Are you living with false hope?

They had been friends for years. Good friends. There was a a lot they had in common and they understood one another very well. When Cheryl got upset, though, she would do an inner dive and Pat might not hear from her for weeks. This pained Cheryl greatly and she still hoped that the day would come when Pat would call her up and reach out for support.

When they had been married, he had invariably put his needs first, giving short shrift to her wants and desires. He was the major breadwinner and though she worked too, he behaved as if the money was his and expected her to ask before spending while he purchased all kinds of expensive toys without a second thought. Since their separation, she had hoped that he would be fair and collaborative in dividing up the assets. She was terribly distressed when she found out that he had no intention of trying to work collaboratively and showed no willingness to make the division equitable.

Her adult son had always been rather self centered and often forgot important birthdays and holidays. Nevertheless, the mother always put a great deal of effort into choosing gifts for him and hoped that the day would come when her son might surprise her by showing up with a card or present without having to be prompted or reminded.

She knew that her Dad wasn’t much good at giving warm fuzzies and that he had very high expectations and seldom gave compliments. Nevertheless, she worked tirelessly to gain his approval, often getting the highest grades in the class in addition to performing incredibly well at sports. Despite her desperate attempts to win him over, more often than not his response was to find the one flaw in her performance or to ask: “And where did you lose the other 2 per cent?” Knowing this, she still felt disappointed each and every time he failed to acknowledge her successes.

They had gone out on several dates by this point. Most of the time, she had talked about herself and seemed oblivious to the fact that she had shown little if any interest in him. He was very attracted to her and listened attentively to all she had to say. Though he felt empty and rather invisible by the end of each encounter, he told himself that next time she would be different and that she probably was just nervous. After all, a girl like her had to have a caring, sensitive side.

There is good hope and bad hope.
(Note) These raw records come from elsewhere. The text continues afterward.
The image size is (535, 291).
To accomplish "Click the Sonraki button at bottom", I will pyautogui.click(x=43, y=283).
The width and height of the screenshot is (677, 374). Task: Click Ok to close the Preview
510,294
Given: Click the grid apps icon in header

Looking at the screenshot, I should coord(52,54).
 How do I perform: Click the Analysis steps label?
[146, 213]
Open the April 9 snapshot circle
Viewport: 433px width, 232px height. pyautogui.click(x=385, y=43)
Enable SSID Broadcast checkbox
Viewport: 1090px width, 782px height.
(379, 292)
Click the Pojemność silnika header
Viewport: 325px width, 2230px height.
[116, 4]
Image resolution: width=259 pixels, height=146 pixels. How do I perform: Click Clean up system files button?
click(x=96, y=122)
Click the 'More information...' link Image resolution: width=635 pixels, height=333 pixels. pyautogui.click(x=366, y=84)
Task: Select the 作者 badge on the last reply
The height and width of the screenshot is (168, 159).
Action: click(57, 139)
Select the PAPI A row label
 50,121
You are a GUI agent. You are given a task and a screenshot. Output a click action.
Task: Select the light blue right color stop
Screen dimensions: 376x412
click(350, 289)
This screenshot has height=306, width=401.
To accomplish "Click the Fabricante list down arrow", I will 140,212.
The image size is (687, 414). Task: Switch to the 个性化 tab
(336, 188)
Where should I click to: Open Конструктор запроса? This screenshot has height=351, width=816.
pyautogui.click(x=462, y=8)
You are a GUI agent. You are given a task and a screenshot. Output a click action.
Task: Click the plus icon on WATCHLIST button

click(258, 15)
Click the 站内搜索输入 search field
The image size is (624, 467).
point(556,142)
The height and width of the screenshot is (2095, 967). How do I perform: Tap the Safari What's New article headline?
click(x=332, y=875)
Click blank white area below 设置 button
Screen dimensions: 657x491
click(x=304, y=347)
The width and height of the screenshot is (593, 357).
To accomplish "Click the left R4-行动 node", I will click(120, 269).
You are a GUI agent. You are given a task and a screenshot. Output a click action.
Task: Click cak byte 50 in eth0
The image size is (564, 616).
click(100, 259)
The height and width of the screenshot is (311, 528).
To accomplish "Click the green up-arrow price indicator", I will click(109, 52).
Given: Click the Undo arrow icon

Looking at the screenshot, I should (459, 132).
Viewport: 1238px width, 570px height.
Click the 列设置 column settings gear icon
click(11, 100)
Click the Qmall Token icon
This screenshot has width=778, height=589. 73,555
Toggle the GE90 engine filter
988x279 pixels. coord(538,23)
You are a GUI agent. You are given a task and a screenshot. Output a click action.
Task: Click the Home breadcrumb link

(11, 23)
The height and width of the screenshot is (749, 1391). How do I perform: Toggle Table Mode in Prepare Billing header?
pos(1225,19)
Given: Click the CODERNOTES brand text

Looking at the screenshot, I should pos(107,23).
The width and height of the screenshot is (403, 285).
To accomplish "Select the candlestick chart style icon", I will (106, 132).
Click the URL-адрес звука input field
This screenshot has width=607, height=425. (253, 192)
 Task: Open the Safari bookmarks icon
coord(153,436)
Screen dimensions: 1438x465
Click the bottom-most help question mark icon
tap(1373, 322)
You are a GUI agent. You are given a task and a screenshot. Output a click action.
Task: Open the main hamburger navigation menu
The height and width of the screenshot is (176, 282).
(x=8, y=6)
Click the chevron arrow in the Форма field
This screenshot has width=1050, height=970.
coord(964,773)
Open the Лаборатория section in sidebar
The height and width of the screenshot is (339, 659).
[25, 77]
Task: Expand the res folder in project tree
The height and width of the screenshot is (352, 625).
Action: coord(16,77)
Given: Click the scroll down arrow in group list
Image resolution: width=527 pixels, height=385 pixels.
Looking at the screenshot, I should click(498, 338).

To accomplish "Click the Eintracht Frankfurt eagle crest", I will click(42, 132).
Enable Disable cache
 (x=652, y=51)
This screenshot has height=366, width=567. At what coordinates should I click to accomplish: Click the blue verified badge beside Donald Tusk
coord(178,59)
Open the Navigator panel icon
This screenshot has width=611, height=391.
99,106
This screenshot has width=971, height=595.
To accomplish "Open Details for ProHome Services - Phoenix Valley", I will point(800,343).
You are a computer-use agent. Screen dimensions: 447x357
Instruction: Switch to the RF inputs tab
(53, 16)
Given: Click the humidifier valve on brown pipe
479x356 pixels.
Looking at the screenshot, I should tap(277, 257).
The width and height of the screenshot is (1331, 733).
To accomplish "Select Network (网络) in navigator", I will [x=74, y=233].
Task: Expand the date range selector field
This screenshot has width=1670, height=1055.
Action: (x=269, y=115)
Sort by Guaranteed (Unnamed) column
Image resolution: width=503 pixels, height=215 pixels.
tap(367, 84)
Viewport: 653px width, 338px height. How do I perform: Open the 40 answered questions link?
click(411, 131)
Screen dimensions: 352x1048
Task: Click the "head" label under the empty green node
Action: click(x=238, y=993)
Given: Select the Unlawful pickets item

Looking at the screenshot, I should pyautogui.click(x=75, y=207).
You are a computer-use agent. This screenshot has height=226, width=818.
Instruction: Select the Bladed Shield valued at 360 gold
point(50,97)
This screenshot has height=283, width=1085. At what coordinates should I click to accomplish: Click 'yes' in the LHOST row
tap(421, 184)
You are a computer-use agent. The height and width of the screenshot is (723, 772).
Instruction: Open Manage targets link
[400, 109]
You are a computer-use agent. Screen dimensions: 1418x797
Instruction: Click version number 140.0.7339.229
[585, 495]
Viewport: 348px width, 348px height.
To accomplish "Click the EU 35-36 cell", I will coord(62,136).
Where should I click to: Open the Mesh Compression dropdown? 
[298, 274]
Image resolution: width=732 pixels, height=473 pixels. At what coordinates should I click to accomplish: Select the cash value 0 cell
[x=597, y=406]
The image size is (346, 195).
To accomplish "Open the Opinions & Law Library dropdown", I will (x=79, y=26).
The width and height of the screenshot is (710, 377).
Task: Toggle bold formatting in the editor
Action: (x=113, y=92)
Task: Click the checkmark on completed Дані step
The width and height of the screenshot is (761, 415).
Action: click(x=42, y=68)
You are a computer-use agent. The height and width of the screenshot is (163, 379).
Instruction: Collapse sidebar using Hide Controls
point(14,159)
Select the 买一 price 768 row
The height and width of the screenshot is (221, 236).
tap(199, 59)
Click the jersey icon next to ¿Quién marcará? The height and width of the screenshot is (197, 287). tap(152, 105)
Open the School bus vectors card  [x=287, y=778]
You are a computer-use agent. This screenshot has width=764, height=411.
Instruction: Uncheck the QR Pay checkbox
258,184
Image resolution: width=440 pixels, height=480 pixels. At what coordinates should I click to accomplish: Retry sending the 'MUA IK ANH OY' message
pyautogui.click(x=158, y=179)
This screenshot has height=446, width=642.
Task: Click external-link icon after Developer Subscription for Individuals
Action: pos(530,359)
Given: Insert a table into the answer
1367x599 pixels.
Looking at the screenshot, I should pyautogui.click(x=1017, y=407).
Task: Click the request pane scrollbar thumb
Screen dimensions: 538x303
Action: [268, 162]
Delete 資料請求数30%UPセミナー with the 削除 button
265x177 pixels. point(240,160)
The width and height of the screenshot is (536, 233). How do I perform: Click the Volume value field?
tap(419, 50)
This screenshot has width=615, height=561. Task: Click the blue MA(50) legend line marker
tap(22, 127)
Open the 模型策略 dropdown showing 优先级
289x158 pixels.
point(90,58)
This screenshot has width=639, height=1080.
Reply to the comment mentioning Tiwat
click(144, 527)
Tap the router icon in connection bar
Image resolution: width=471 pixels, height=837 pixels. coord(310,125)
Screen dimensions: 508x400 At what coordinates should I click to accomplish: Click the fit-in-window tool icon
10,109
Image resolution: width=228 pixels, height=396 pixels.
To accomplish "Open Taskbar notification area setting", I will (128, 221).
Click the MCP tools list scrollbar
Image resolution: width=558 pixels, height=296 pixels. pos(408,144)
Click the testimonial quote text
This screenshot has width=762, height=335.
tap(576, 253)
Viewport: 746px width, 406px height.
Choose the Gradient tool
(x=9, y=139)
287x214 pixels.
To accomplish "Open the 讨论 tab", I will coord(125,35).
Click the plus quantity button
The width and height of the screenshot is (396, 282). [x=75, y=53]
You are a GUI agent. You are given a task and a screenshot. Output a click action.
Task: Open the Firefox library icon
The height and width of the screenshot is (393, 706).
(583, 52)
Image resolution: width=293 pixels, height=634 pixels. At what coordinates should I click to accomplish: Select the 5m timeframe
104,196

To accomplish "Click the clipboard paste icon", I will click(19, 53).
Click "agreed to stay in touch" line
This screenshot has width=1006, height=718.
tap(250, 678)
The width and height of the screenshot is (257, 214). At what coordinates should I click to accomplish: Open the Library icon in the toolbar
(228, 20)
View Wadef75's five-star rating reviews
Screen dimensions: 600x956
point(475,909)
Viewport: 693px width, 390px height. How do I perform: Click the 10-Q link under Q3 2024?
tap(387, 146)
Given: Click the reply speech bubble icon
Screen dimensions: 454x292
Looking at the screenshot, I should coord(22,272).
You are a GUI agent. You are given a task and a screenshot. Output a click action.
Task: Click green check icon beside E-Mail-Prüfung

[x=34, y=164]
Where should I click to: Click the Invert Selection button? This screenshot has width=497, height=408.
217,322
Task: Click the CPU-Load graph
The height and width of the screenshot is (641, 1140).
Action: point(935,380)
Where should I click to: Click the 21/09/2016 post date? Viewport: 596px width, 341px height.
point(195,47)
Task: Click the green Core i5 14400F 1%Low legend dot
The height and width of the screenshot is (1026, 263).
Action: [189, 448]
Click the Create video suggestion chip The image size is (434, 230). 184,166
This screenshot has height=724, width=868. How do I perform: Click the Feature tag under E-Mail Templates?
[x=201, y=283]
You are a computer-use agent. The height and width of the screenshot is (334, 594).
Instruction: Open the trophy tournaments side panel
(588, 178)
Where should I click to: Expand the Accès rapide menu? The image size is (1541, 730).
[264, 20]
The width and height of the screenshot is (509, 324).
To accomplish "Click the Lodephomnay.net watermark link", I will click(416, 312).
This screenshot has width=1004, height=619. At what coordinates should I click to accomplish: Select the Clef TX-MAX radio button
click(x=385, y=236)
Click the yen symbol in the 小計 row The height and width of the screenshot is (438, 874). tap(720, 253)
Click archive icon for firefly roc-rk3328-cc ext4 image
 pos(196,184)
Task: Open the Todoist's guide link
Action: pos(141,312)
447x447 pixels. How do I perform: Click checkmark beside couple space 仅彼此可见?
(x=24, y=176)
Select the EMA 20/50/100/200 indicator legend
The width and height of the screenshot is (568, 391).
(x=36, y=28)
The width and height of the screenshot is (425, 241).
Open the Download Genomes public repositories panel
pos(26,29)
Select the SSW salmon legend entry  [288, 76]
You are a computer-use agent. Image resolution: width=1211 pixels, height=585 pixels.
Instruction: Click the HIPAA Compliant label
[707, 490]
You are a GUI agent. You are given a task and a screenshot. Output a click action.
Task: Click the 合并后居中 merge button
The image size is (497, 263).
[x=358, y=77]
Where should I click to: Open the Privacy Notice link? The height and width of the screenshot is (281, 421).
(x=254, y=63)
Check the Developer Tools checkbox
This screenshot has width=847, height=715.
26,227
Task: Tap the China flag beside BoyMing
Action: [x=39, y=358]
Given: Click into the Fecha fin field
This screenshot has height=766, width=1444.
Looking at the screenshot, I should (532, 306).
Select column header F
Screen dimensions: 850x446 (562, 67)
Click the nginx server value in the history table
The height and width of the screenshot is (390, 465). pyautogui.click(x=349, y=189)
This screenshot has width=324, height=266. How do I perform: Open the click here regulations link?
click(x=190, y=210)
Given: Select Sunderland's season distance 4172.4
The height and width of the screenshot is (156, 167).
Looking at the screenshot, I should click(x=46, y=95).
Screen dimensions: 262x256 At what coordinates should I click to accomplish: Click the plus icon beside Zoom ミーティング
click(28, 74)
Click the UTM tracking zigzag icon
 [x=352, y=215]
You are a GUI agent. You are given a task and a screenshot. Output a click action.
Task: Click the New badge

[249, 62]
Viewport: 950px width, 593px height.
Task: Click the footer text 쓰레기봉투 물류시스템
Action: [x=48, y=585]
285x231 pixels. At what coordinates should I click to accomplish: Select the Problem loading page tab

It is good to be positive and to think the best about people. However, when despite all evidence to the contrary, we still cling to the idea that things will be different, we have become enamored with “false hope” and are headed for trouble. In relationships, it is so easy to get caught in the trap of hoping that someone you care about will be different and change. Unfortunately, this is a wicked kind of denial and results in incredible disappointment in the end. If anything, people are who they are and more often than not, people are consistent. Hoping that someone you love will be different next time, is not only unfair to them, it just sets you up for a nasty fall.

One response

This is another very useful and profound blog. We often get disappointed because we have not assessed things correctly. We fall into illusions and wish fulfillment, and want things to be the way we wish them to be. People are not always deserving of our trust and faith in them. So many of us find out the hard way, sometimes over and over again, that not everyone can be trusted. At times then, it is our own fault for not discerning the situation or assessing the person properly. This is a very poignant message.